CW-201a · Module 1
Long-Form Document Production
4 min read
Long-form documents — white papers, annual reports, 10-page competitive analyses — are where Co-Work separates itself from basic chat. A single agent writing a 10-page document will produce declining quality with every page because the context window fills with its own output. By page seven, it has forgotten the nuances of page two. By page ten, the introduction and conclusion feel like they were written by different people.
The fix is section-by-section parallelism. You break the document into sections, assign each section to a dedicated agent, and run them simultaneously. An outline agent defines the structure first — section titles, key points per section, transitions between sections. Then parallel writing agents each take one section and produce it at full quality because each agent is only responsible for 1-2 pages, not the entire document.

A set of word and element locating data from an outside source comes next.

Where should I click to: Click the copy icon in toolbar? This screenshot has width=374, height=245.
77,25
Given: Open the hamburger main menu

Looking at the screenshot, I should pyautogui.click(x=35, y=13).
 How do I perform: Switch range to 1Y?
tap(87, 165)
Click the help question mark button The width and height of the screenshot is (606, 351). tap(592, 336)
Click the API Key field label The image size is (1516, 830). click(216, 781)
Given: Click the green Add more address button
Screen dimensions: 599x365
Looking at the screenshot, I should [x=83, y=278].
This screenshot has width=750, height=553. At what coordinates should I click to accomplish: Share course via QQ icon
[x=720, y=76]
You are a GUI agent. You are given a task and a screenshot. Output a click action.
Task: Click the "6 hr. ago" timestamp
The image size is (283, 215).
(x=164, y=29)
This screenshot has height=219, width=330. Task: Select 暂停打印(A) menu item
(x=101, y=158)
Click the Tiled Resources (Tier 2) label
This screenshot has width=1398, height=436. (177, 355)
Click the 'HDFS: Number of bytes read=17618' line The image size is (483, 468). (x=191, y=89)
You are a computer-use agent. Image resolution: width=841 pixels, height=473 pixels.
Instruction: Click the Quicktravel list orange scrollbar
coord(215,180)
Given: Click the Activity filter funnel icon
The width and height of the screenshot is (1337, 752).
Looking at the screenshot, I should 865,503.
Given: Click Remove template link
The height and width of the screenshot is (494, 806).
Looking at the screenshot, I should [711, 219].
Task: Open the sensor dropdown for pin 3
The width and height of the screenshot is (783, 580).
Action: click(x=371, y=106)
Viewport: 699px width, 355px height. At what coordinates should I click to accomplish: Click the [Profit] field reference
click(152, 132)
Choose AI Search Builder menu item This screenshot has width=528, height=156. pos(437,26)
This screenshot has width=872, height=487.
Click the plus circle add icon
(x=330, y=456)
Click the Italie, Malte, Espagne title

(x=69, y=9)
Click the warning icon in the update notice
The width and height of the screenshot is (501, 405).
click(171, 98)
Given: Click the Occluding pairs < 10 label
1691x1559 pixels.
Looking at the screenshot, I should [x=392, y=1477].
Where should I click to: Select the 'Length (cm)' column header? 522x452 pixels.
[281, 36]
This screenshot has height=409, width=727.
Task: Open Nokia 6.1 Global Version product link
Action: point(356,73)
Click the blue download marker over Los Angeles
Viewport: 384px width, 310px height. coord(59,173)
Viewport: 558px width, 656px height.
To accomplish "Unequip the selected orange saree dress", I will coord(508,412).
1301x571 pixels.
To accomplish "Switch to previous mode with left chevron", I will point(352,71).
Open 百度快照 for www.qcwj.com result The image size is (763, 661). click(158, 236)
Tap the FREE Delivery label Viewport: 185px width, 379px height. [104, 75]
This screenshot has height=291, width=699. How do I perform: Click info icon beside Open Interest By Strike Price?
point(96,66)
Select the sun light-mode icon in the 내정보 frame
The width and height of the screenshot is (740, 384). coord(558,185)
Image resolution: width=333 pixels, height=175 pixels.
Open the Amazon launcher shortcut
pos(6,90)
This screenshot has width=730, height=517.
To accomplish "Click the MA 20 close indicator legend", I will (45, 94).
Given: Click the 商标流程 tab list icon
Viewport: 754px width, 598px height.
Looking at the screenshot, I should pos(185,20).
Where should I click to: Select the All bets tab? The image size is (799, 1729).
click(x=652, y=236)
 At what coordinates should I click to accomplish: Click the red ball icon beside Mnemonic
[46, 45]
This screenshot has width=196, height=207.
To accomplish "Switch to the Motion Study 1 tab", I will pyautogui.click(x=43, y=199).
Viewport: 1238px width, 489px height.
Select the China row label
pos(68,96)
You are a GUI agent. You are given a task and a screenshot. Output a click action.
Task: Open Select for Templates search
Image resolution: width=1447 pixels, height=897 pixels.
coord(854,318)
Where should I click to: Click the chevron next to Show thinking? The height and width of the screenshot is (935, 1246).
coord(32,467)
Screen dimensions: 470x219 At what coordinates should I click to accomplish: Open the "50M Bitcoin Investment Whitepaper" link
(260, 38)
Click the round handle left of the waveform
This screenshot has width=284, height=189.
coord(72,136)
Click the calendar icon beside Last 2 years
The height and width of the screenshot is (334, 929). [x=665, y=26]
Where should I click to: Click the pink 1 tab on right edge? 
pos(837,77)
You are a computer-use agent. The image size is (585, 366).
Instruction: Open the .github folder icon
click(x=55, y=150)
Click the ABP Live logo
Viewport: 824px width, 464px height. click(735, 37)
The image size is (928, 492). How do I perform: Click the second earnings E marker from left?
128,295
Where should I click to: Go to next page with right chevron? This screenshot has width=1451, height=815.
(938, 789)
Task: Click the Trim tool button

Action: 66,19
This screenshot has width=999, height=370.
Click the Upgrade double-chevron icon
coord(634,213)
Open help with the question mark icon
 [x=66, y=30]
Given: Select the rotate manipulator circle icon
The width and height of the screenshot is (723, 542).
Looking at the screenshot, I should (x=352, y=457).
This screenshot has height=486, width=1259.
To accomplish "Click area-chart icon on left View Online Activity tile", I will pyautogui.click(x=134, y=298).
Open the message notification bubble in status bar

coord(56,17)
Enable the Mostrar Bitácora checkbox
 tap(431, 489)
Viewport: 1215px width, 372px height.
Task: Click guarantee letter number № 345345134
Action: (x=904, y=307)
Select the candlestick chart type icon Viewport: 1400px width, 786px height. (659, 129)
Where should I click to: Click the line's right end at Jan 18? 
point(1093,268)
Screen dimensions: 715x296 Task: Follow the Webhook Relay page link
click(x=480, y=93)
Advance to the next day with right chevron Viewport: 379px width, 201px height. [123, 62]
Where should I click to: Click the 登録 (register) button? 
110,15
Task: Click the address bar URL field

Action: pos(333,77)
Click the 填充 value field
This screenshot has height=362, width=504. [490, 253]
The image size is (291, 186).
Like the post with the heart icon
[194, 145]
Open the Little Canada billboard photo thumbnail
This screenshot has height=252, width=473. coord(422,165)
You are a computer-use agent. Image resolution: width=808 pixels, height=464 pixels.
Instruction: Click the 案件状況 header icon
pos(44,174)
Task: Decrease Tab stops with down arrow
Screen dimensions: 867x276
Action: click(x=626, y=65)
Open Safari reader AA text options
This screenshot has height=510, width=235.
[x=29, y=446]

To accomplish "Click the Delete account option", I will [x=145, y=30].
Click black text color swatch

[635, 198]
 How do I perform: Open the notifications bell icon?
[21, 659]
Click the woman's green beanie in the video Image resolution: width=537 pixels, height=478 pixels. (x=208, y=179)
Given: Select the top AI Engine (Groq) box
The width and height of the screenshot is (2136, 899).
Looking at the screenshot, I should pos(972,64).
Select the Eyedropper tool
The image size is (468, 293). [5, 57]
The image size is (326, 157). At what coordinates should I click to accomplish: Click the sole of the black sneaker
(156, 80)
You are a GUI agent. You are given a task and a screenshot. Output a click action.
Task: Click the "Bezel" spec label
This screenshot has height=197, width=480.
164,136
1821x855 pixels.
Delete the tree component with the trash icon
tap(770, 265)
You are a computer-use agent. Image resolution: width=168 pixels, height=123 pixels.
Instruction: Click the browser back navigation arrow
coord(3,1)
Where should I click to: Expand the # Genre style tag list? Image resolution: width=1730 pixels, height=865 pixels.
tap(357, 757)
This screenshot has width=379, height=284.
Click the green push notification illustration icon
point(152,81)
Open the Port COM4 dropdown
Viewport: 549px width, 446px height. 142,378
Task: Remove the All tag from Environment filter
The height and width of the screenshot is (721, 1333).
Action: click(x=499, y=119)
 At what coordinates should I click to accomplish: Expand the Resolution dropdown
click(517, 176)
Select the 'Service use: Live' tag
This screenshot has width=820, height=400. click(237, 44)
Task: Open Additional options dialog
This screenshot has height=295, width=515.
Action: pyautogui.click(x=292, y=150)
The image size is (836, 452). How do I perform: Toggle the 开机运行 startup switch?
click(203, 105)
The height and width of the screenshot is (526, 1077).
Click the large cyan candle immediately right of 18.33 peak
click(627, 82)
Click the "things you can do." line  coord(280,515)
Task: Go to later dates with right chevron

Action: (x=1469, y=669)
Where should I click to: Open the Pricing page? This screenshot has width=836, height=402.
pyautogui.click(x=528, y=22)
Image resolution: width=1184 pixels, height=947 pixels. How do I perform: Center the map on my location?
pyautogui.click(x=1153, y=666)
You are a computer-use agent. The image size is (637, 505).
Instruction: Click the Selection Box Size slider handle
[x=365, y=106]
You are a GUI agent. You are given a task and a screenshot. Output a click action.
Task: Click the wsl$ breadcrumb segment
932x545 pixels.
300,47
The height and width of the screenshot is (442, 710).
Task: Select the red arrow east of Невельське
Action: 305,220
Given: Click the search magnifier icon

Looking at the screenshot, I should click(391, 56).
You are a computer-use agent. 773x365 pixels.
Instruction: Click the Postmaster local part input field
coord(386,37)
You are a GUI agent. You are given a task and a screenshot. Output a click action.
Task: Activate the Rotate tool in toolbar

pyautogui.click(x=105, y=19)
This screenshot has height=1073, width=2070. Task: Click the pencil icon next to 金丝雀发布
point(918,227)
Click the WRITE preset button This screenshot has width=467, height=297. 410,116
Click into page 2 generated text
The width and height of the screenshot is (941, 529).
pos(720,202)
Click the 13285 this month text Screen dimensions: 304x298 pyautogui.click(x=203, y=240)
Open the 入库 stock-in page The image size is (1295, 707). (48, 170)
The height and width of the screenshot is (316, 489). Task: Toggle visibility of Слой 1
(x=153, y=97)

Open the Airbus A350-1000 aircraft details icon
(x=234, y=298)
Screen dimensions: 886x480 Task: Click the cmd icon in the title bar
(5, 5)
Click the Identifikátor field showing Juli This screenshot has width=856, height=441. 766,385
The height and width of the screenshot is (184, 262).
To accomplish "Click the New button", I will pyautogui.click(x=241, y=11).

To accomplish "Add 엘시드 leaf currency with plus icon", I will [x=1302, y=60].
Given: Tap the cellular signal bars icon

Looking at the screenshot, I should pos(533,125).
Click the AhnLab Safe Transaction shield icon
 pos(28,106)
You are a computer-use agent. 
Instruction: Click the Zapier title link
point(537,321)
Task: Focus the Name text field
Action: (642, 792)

The outline is the critical first step and it is worth spending real time on. A bad outline produces a fragmented document no matter how well the individual sections are written. The outline agent should produce: section titles, a 2-3 sentence description of each section's purpose, the key points or data that must appear in each section, and explicit transition notes explaining how each section connects to the next.
Once the outline is approved — and you should review it before proceeding — you dispatch parallel agents. Each writing agent receives the full outline for context but is responsible for only its assigned section. This means every writer knows where their section fits in the larger narrative, even though they are only writing their piece. The shared outline is the connective tissue that keeps parallel writers aligned.
Assembly is where the document becomes whole. A dedicated assembly agent reads all sections in order, smooths transitions, ensures consistent terminology, and eliminates contradictions. This is not the same as a QA agent — the assembly agent is an editor, not a critic. It rewrites transitions, adjusts tone for consistency, and makes sure the document reads like one voice wrote it. The QA agent comes after assembly and evaluates the assembled document as a whole. Two different agents, two different jobs.